Em meio à nova política que restringe a concessão de cidadania, o governo da Itália decidiu flexibilizar as exigências de visto para descendentes de italianos trabalharem no país europeu devido à alta demanda por mão de obra.
Por meio de um decreto assinado no final de novembro, a gestão da primeira-ministra Giorgia Meloni retirou o atual limite no número de autorizações de trabalho que podem ser concedidas a estrangeiros.
Os países beneficiados com a medida são Brasil, Estados Unidos, Argentina, Canadá, Venezuela, Uruguai e Austrália.
Para ser aprovado, no entanto, é necessário que o requerente consiga provar a sua ascendência italiana e o seu vínculo com uma empresa do país. A permanência legal na Itália tem duração equivalente ao tempo informado no contrato profissional.
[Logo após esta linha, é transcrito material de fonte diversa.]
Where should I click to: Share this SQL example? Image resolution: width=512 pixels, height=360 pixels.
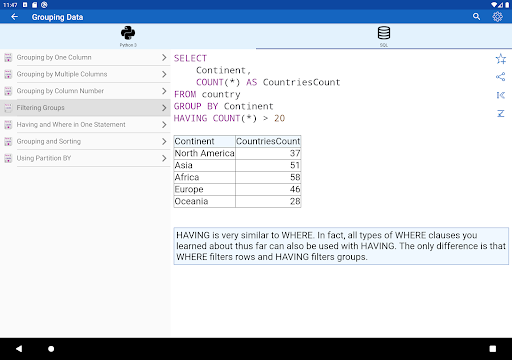click(x=501, y=77)
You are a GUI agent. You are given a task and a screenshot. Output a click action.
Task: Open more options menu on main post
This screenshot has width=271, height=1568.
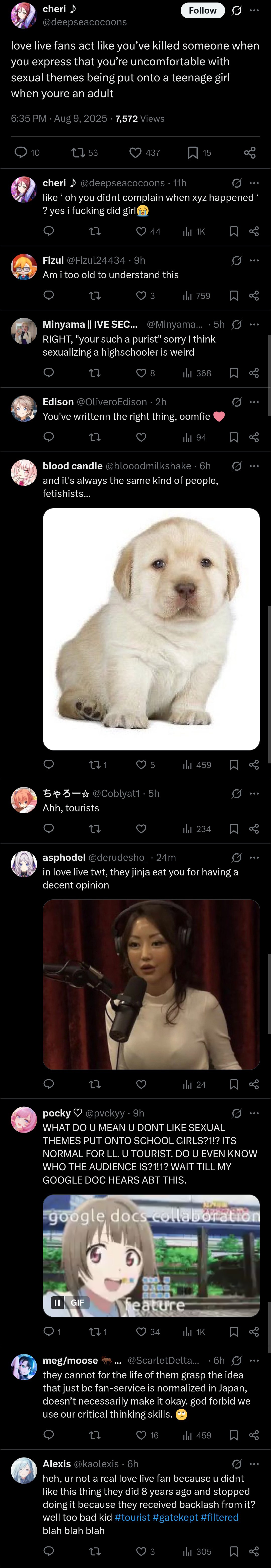(254, 10)
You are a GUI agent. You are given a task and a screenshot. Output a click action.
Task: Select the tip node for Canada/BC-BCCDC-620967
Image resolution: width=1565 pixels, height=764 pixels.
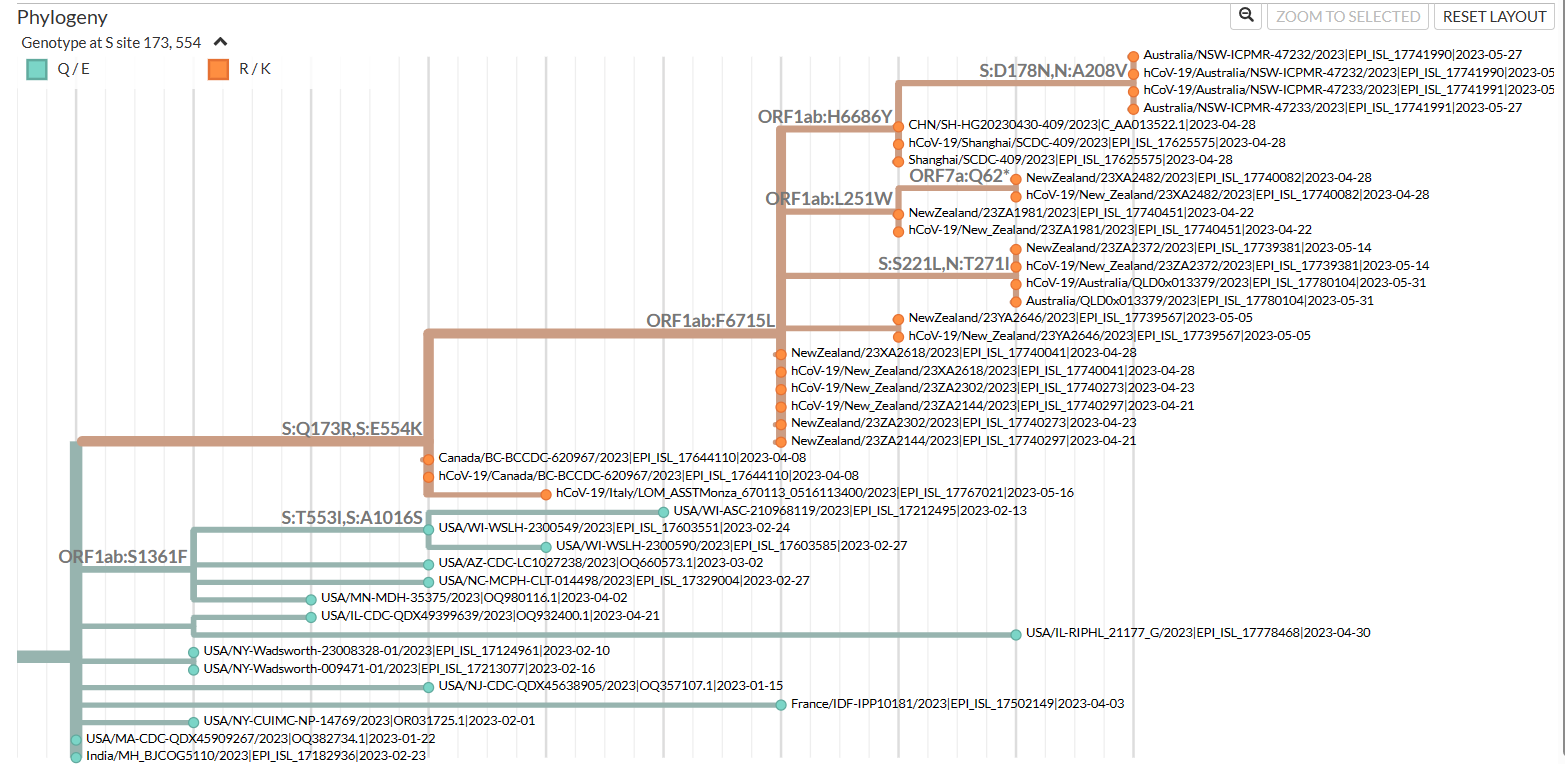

A escolha dos países beneficiados prejudica as seleções de países onde há o maior número de estrangeiros com cidadania italiana. Segundo o governo, todos os sete países têm mais de 100 mil cidadãos italianos registrados no Cadastro de Italianos Residentes no Exterior (AIRE). O Brasil apareceu em segundo lugar, com 682,3 mil, atrás apenas da Argentina, com 989,9 mil.